• **Material shown**
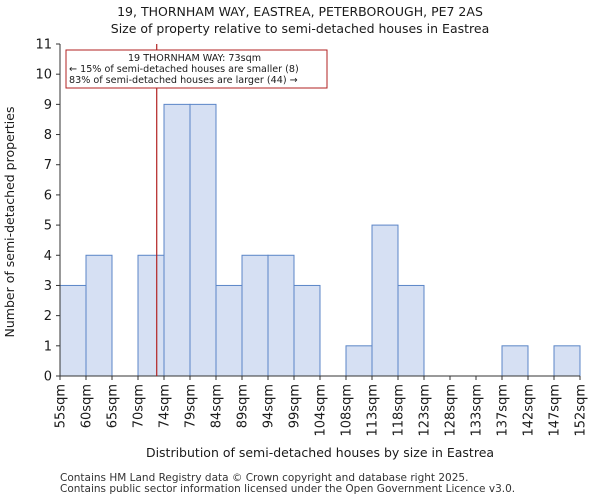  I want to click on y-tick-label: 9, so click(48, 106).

...

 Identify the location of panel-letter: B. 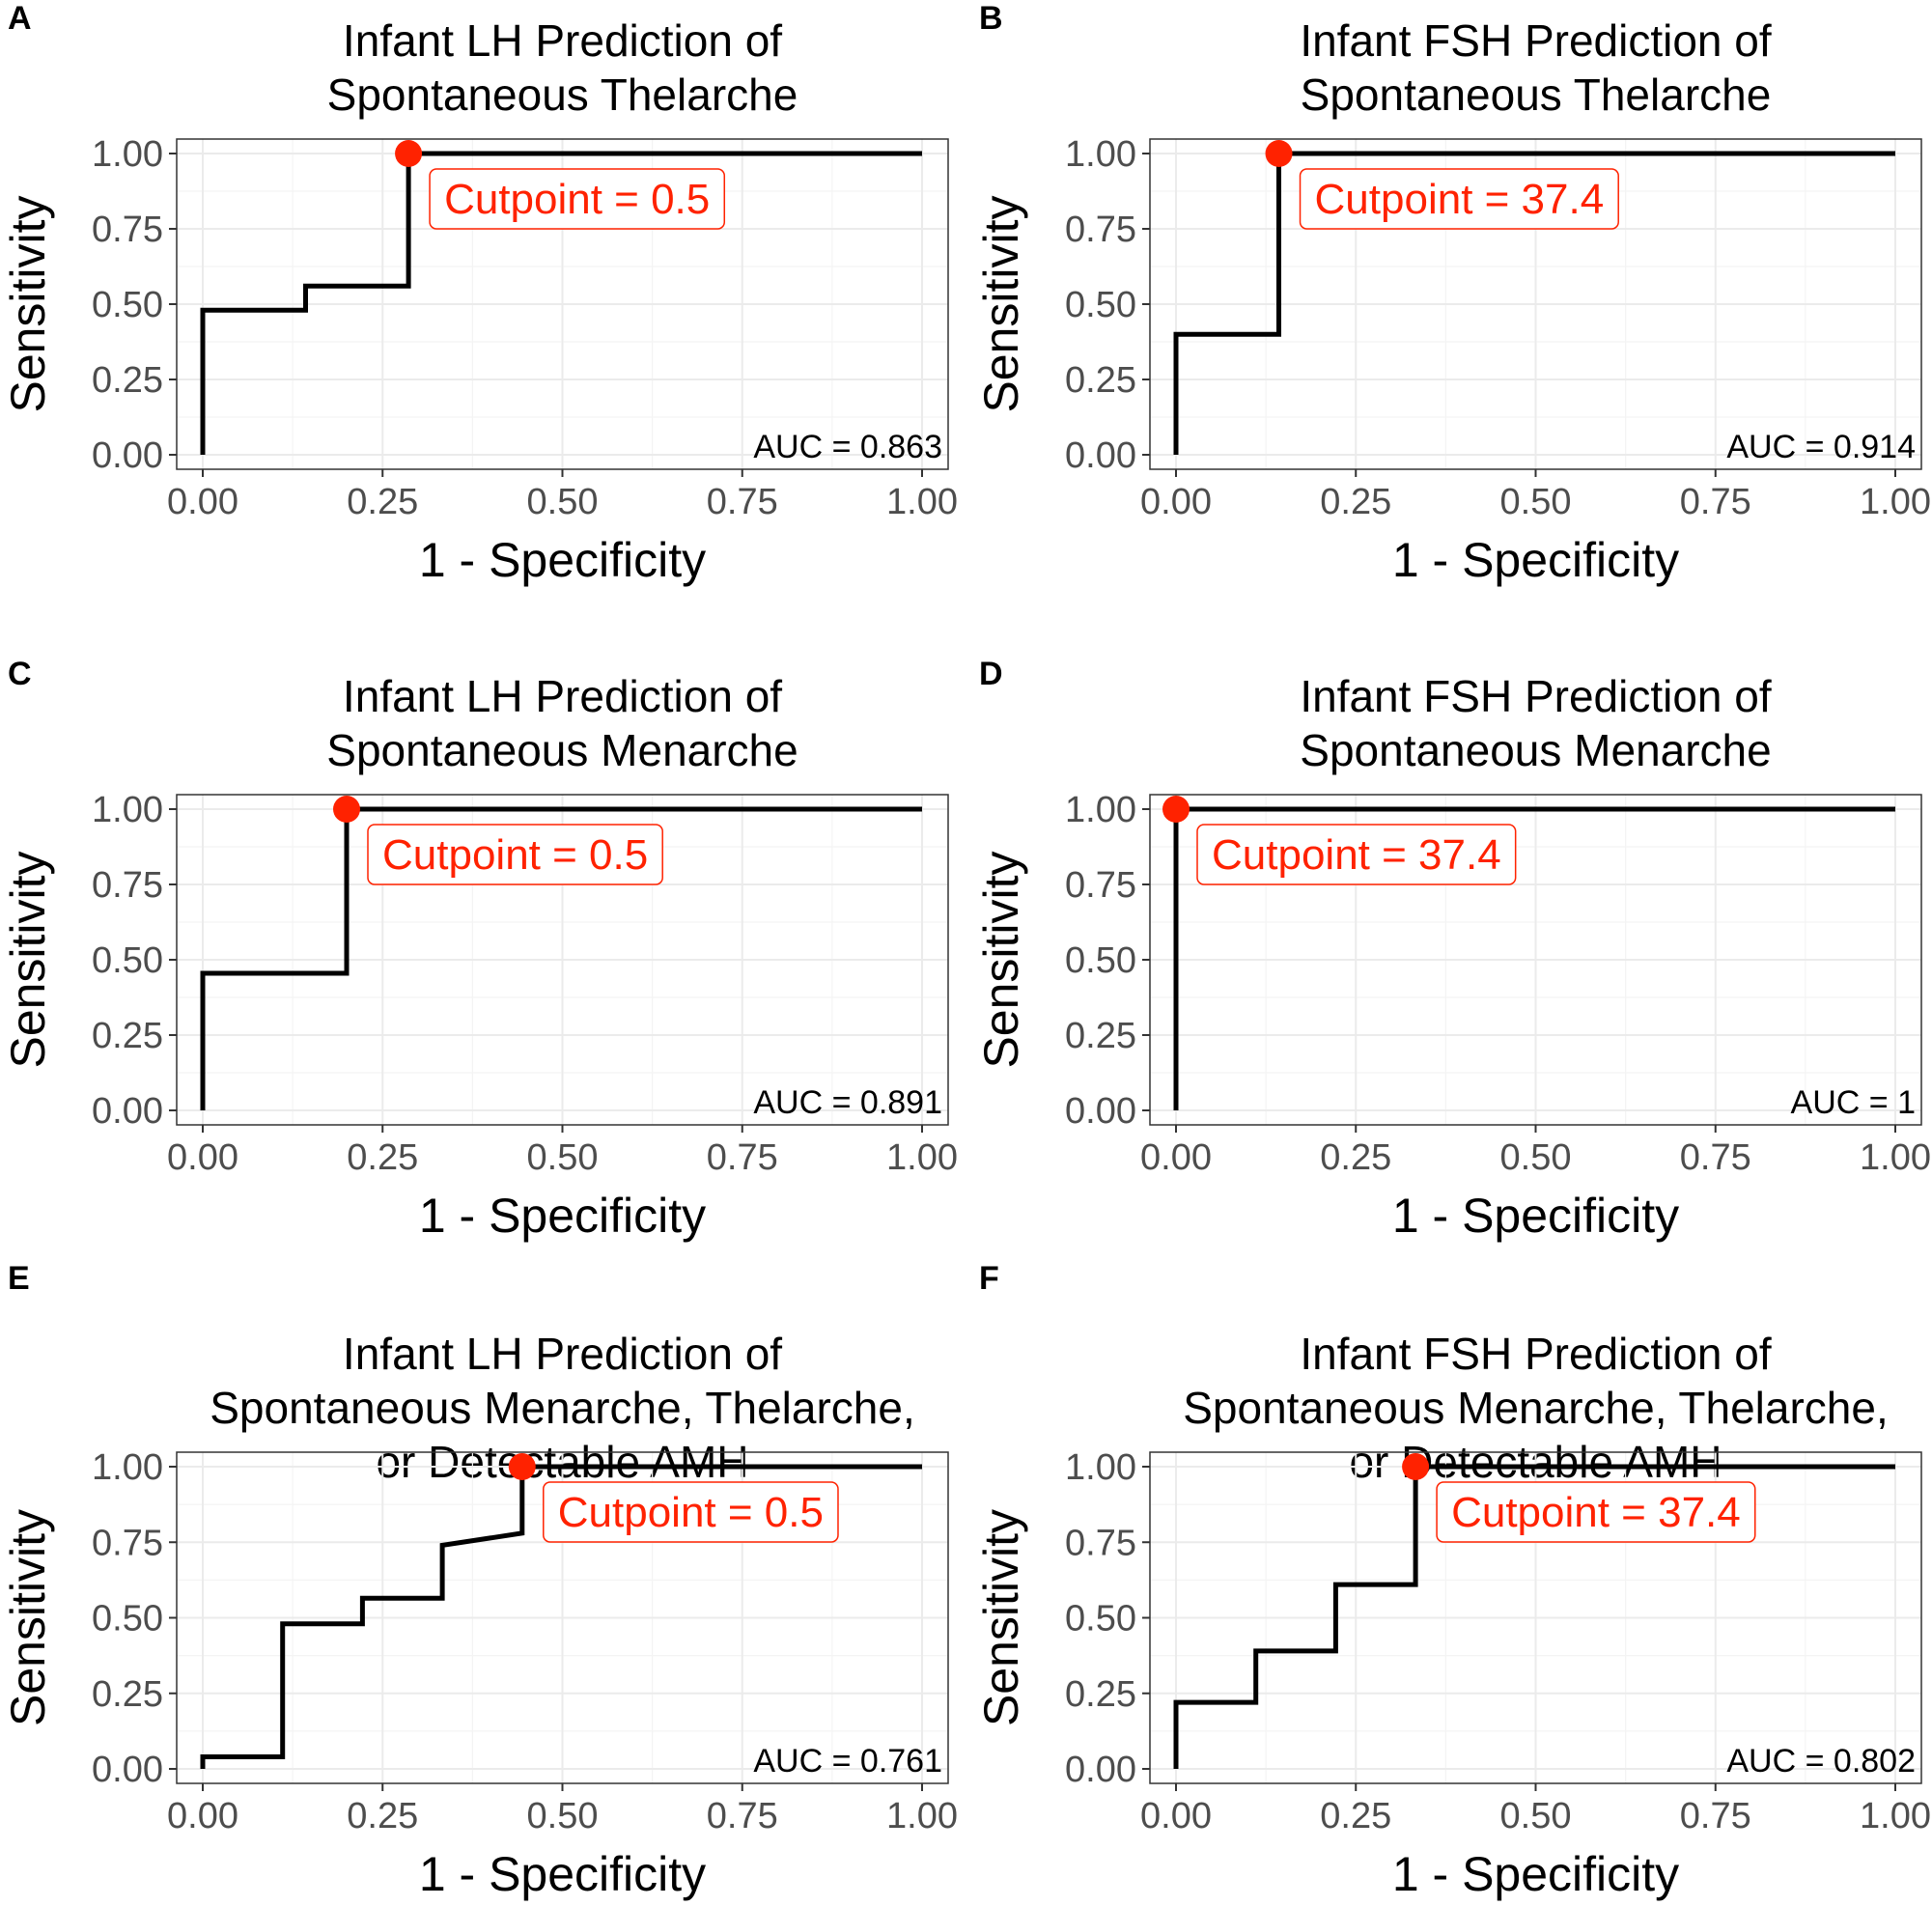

==

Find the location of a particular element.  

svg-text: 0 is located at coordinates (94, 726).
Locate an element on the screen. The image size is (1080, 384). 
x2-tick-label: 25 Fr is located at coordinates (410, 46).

• **Try it**
Extract and reproduce the lines of the listing between the line holding "Locate an element" and the line holding "x2-tick-label: 25 Fr", inclusive.

• **Your solution**
Locate an element on the screen. The image size is (1080, 384). 
x2-tick-label: 25 Fr is located at coordinates (410, 46).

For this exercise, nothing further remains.